# Anyone Heard of this soup diet??



## FiddleKat (Oct 22, 2004)

I had to pick up a few groceries the other day, and one of the things I had to get was Campbells Chedder Cheese soup. I use it to make baked macaroni and cheese and it comes out really good! Makes Velvetta taste icky!!

Anyhoo, the cashier told me another customer lost 120 pounds in two months just by eating three cans of Campbells Soup a day. One for breakfast, one for lunch, and one for supper. And only drinking water and juice in between.

I am a bit skeptical, for one that is an awful lot of weight to lose in such a period of time. And two, although Campbell soups are tasty, I think they have a high salt content and I think combined with drinking alot of water wouldn't one be more likely to retain it?


----------



## Gercarson (Nov 2, 2003)

120 pounds? 
That's the diet for me!!
I'm sorry - but I think someone has exaggerated to no end.


----------



## Ardie/WI (May 10, 2002)

FiddleKat said:


> I had to pick up a few groceries the other day, and one of the things I had to get was Campbells Chedder Cheese soup.

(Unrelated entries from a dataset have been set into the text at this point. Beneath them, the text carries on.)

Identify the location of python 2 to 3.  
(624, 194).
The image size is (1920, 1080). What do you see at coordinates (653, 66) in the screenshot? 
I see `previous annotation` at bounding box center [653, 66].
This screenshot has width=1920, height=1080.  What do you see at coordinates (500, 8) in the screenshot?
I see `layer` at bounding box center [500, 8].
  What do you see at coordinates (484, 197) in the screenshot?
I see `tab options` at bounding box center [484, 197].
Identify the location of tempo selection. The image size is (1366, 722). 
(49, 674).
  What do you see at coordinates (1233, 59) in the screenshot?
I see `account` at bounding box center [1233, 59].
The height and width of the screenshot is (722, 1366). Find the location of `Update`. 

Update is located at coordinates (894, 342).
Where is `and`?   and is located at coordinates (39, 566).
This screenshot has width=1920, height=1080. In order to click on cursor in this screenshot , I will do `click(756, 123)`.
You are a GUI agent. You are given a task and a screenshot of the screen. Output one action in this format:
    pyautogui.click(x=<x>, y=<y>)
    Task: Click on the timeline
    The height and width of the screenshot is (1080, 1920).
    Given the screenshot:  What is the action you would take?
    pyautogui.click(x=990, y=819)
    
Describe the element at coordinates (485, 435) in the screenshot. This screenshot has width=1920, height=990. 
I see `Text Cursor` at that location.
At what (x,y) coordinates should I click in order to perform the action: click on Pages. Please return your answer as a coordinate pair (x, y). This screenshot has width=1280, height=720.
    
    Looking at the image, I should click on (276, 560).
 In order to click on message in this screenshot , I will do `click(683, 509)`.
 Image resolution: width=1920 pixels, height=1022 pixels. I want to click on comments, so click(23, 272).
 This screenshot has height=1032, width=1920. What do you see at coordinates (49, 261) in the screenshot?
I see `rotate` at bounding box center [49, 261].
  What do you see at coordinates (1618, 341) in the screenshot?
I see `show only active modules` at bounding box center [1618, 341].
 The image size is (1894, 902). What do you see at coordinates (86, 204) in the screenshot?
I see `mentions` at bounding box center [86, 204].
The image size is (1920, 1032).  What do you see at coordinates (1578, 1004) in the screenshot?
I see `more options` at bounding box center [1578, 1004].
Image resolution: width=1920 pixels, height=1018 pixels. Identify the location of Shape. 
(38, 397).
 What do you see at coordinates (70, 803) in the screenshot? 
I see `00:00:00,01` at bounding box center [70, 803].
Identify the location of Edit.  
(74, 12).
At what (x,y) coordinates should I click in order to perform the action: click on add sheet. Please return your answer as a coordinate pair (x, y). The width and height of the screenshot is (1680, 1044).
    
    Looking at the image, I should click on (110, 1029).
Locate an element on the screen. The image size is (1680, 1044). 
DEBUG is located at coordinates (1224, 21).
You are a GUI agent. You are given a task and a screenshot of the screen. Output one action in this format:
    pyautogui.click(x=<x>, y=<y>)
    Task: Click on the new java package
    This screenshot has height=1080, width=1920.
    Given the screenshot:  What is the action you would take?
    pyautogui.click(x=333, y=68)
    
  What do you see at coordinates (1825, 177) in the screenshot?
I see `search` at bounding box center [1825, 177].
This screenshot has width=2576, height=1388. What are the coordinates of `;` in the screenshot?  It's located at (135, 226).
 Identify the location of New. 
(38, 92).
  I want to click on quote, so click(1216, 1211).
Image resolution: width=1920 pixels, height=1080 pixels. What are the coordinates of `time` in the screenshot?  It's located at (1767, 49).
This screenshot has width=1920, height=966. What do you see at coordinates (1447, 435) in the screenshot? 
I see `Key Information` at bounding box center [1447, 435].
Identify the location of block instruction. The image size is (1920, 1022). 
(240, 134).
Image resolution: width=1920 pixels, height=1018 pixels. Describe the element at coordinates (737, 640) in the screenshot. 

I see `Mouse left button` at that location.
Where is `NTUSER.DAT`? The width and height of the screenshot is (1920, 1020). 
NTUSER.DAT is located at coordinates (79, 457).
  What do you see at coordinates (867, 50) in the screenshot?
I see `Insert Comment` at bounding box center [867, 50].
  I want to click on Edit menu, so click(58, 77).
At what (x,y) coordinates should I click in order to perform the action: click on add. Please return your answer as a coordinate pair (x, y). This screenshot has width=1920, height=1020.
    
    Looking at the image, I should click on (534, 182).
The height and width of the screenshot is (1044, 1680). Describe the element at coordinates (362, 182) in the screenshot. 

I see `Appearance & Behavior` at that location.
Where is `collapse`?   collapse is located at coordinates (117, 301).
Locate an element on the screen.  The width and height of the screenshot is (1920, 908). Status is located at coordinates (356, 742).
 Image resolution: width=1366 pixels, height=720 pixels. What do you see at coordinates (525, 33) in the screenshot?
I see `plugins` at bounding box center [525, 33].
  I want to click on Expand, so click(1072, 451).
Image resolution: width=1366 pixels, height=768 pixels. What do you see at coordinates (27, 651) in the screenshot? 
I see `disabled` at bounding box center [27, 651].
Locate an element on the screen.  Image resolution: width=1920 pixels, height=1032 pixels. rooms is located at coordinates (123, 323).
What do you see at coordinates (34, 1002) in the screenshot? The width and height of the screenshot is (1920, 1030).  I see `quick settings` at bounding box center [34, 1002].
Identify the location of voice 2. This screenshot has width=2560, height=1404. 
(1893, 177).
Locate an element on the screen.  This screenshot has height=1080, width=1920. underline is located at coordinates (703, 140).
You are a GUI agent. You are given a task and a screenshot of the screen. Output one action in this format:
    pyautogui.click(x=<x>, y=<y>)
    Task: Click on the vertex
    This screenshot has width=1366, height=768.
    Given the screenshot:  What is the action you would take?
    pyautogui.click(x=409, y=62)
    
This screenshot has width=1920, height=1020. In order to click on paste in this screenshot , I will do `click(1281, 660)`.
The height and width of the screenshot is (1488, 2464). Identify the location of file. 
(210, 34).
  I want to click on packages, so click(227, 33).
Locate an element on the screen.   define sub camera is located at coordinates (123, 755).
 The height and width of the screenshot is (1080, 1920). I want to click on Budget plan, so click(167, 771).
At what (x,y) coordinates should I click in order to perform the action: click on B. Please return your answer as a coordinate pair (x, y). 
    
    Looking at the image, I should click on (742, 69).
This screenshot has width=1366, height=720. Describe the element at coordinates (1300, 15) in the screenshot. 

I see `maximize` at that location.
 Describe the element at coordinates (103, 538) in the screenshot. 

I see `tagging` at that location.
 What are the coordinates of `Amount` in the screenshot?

I use it to make baked macaroni and cheese and it comes out really good! Makes Velvetta taste icky!!
> 
> Anyhoo, the cashier told me another customer lost 120 pounds in two months just by eating three cans of Campbells Soup a day. One for breakfast, one for lunch, and one for supper. And only drinking water and juice in between.
> 
> I am a bit skeptical, for one that is an awful lot of weight to lose in such a period of time. And two, although Campbell soups are tasty, I think they have a high salt content and I think combined with drinking alot of water wouldn't one be more likely to retain it?


I think that it is a wee bit of bull myself. Just look at the calories in three cans of soup. That isn't enough to keep the body healthy and out of the 'starvation mode'. Add all the sodium in that soup and that isn't a good thing.


----------



## FiddleKat (Oct 22, 2004)

I thought it sounded a bit crazy myself. 120 pounds in two months is alot of weight. And where would one get thier vitimins from. Vitamin pills? I know I wouldn't want to try it.


----------



## mtc (Dec 23, 2005)

Campbell's ran an ad campaign a while back suggesting that some (not all) of their soups were 200 calories or less (or something like that) and that they could be used as part of a "sensible diet plan". I think the gist was soup for lunch and appropriate breakfast and dinner. 

Perhaps your cashier's customer just took the idea to an extreme.


----------



## Tricky Grama (Oct 7, 2006)

Well, I've decided that it must all be relative. The person that lost 120 lbs so quickly probably weighted 400 to start with. 

I just finished the cabbage soup diet-quaranteed to lose 12-15 lbs. My mileage DID vary...a 5 lb loss. For a WHOLE lot of hunger. So maybe if you weigh 300 you'd lose 12-15? 

Patty


----------